▸ **TEXTAUSZUG**:
-------------------------

Gebäude ohne Unterkellerung


Das Gebäude ist als Stahlbeton- Massivbau ohne Unterkellerung konzipiert. Es bietet im Erdgeschoss neben einem Foyer, Sanitär- und Nebenräumen einen Saal mit Küche und Veranstaltungstechnik, im Obergeschoss einen kleinen Saal, zwei Gruppenräume und die Technikzentrale. Über den Seiteneingang, der an den überdachten Umgang angebunden ist, ist das Erdgeschoss barrierefrei erschlossen. Der Saal im Erdgeschoss ist teilbar, für die seltenen Großveranstaltungen kann der kleine Saal im Obergeschoss über eine mobile Trennwand als Galerie zugeschaltet werden. Die im Erdgeschoss auf ganzer Länge vorgelagerte Terrasse erweitert den Saal in einem fließenden Übergang nach außen und kann für Veranstaltungen und Feste zusätzlich aktiviert werden.

-------------------------

▸ **ANGEZEIGTE DATEN**:

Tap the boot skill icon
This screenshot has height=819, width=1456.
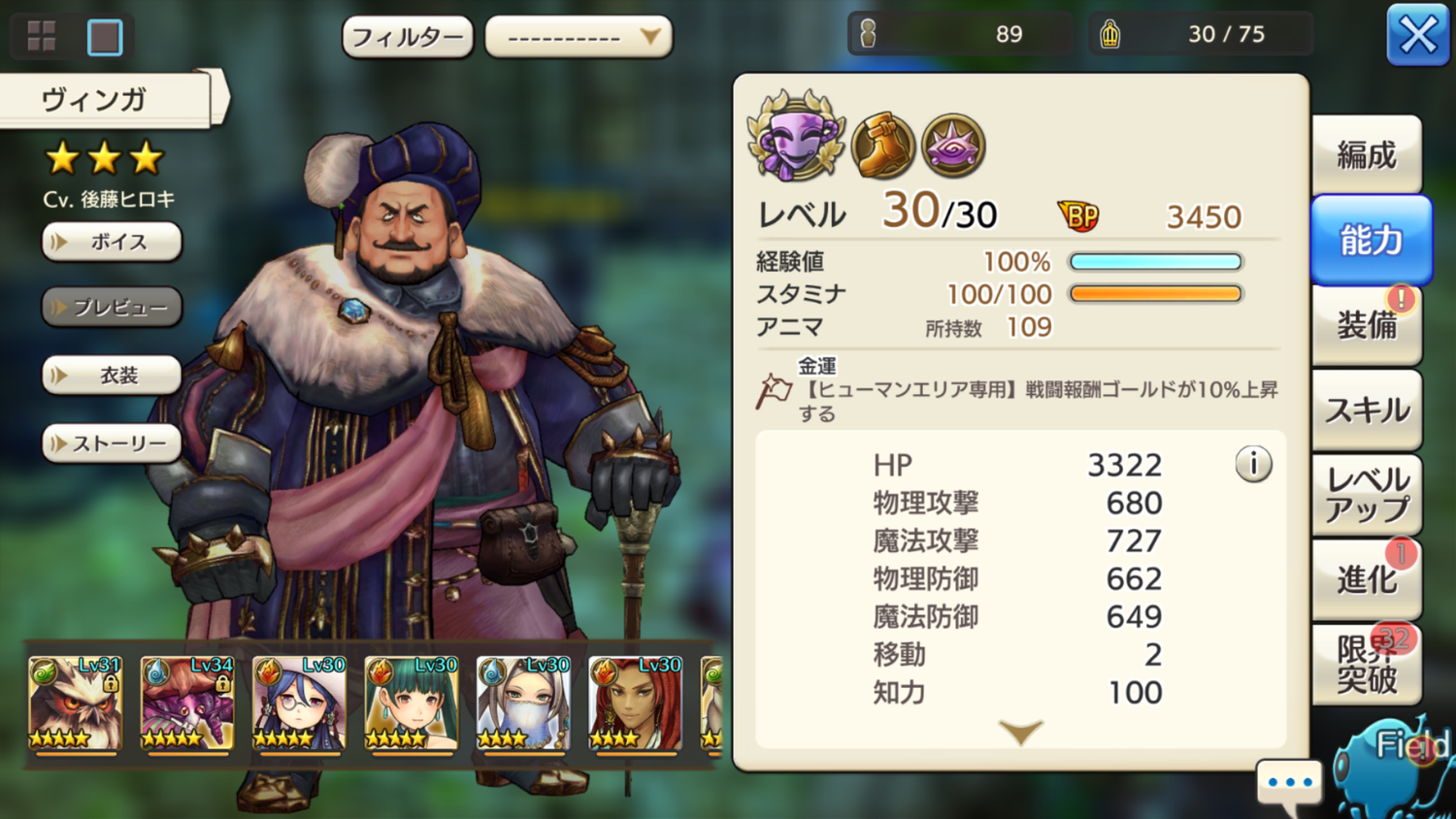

-------------------------

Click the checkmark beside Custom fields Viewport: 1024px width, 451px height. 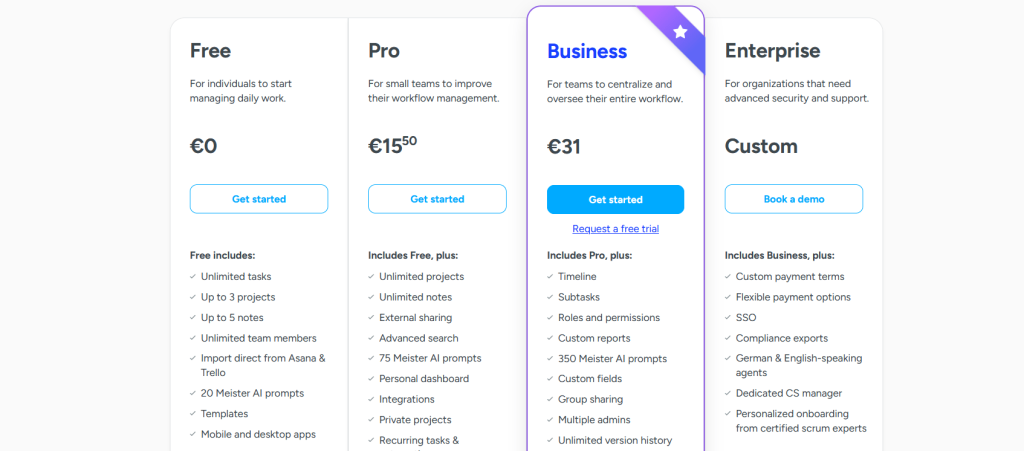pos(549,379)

-------------------------

▸ **AUFGABENLISTE**:
1. Beantworten Sie anhand der Gebäudebeschreibung folgende Fragen:
(a) Welche Räume befinden sich im Obergeschoss?
(b) Über welchen Eingang ist das Erdgeschoss barrierefrei erschlossen?
(c) Womit lässt sich der kleine Saal bei Großveranstaltungen als Galerie zuschalten?
2. Führen Sie die Gebäudebeschreibung im Anschluss an ihren letzten Satz fort.
Die Daten stammen aus einer anderen Quelle als der Textauszug.

▸ **GEGEBENE ANTWORTEN**:
1.
(a) Ein kleiner Saal, zwei Gruppenräume und die Technikzentrale.
(b) Über den Seiteneingang, der an den überdachten Umgang angebunden ist.
(c) Über eine mobile Trennwand.

2.
Um Sichtbetonoberflächen realisieren zu können, sind neben Elektroinstallation und Einbauleuchten auch die Lüftungsleitungen in die Geschossdecken integriert. Für die Planung bedeutete dies, zu einem frühen Zeitpunkt sehr exakt Positionen und Einbauteile festzulegen – wie zum Beispiel die in die Decke flächenbündig eingelassenen Schienen für mobile Trennwände. Das Gebäude wird über einen Gas- Brennwertkessel mit Wärmerückgewinnung beheizt und ist mit einer Fußbodenheizung ausgestattet. Die Zuluft wird im Saal über Weitwurfdüsen, in den Gruppenräumen über Deckenauslässe eingeblasen, die Absaugung im Saal erfolgt über eine Fuge an der Wand-Holzverkleidung beziehungsweise wird in den Gruppenräumen über Bodenkanäle abgeführt. Das Flachdach ist für die Installation von Photovoltaik-Elementen vorgerüstet.
Nach 16 Monaten Bauzeit konnte das neue Pfarrheim der Kirchengemeinde übergeben werden.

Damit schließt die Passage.